バイカウツギ     (その21)
                  

出張の疲れを多少引きずった気分で階下に下りてきた茂男の目に入ったのは、黄色いキンシバイだった。バイカウツギはまだ咲いていないのかな、と思いつつ居間に向かった。庭の奥に白いバイカウツギの咲いているのがガラス越しに見えた。妻の紀子は毎年バイカウツギを飾ってくれるから、二、三日待ってみよう。そう思いつつ、初めてロンドンへ出張したときのことを茂男は思い出していた。

日本が梅雨入りの時期だった。同僚から、梅雨の間ずっとロンドンにいられるのはいいよなぁ、と言われた。そんなものかと思いつつ、茂男は仕事以外の一つの期待感を膨らませていた。社長秘書のジャニス・トンプソンに会えることだった。

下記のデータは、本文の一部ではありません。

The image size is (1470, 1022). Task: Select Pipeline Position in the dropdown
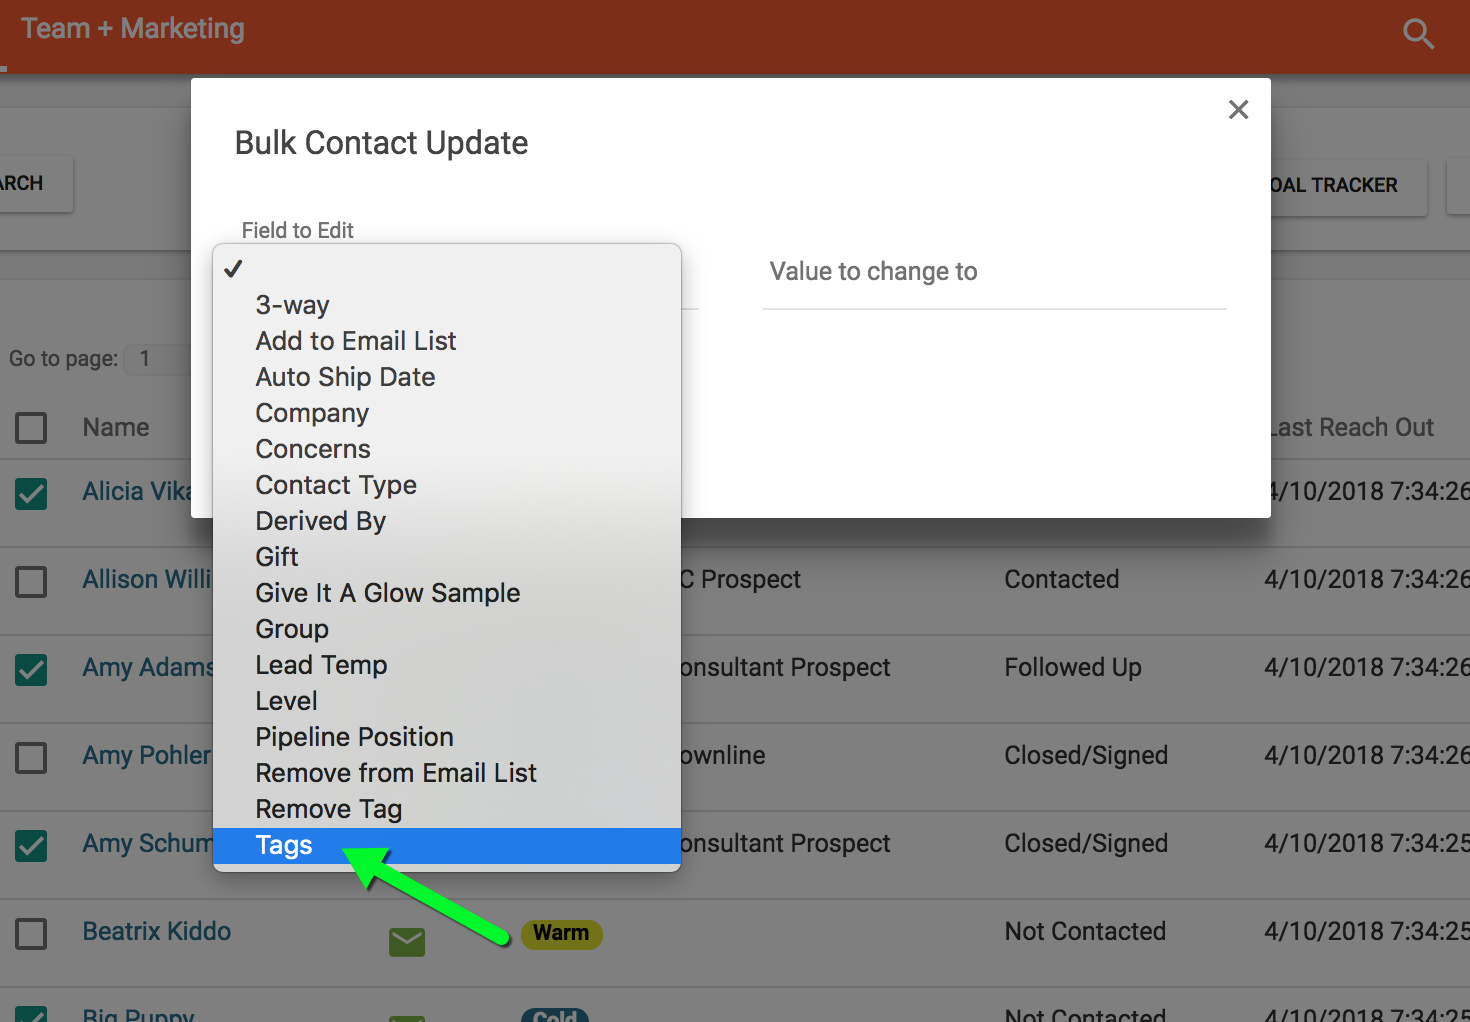pyautogui.click(x=354, y=736)
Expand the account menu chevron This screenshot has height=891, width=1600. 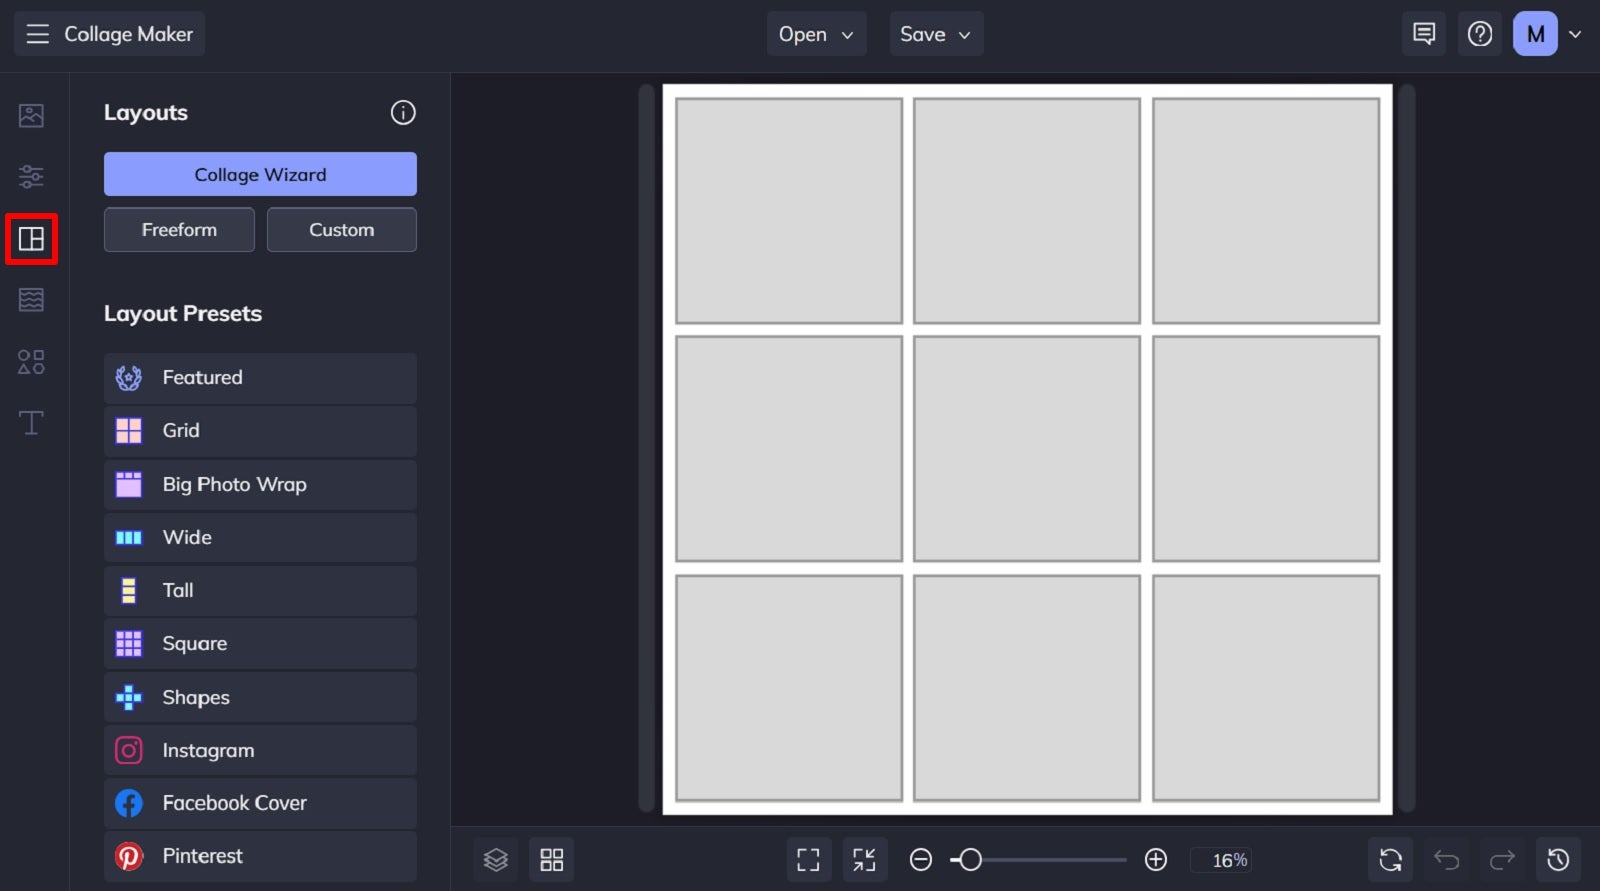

通信手段としての手紙や電報やテレックスの文章から、茂男はジャニスのイメージを完璧に作り上げていた。バイカウツギ。花の名前などあまり知らない茂男だったが、バイカウツギだけは特別だった。ジャニスを花に譬えたい。茂男は真剣に図鑑を探したのだ。

ジャニスの印象は茂男の期待を裏切らなかった。


ロンドン滞在中の仕事はかなりハードだった。それでも、秘書ジャニスのきめ細かい調整のお陰で、出張の目的はほぼ完璧に達成できたと茂男は判断した。翌日は日本に帰るという日、社長と二人だけで落ち着いた店で昼食を終えてオフィスに帰ると、
「シゲオ、今日のディナーは二人でしましょう。ボスには断ってありますから。」
ジャニスが言った。
「嬉しいですね。」
言いながらガラス越しに社長室を見ると、茂男に向かって社長がウインクをした。
   
店に現れたジャニスは、襟なしの白いブラウスの上に、オリーブの葉色のジャケットを着ていた。茂男の心に残るディナーとなった。デザートが出たところに、茂男が昼のうちに注文しておいたバイカウツギの花束が届いた。
「ジャニス、僕が東京で思い描いていたあなたのイメージはこの花です。微塵の違いもなかった。」
ジャニスはおどけるようにして花束を受け取った。
  
ジャニスは茂男をホテルまで送ってくれた。車寄せからホテルの中に入ろうとする茂男をジャニスが呼び止めた。運転席を覗き込もうとした茂男の顔を両手で引き寄せ、ジャニスは茂男に軽くキスした。あっけに取られている茂男に、ディナーの席では見せなかったダイヤモンドの指輪をはめた左手を見せ、ウインクをしてアクセルを踏んだ。

「あなた、キンシバイもいいでしょう?」
玄関から、妻の紀子の声がきこえた。
「そうだね。」
答えながら、紀子の何かが変ったことを茂男はその声に感じた。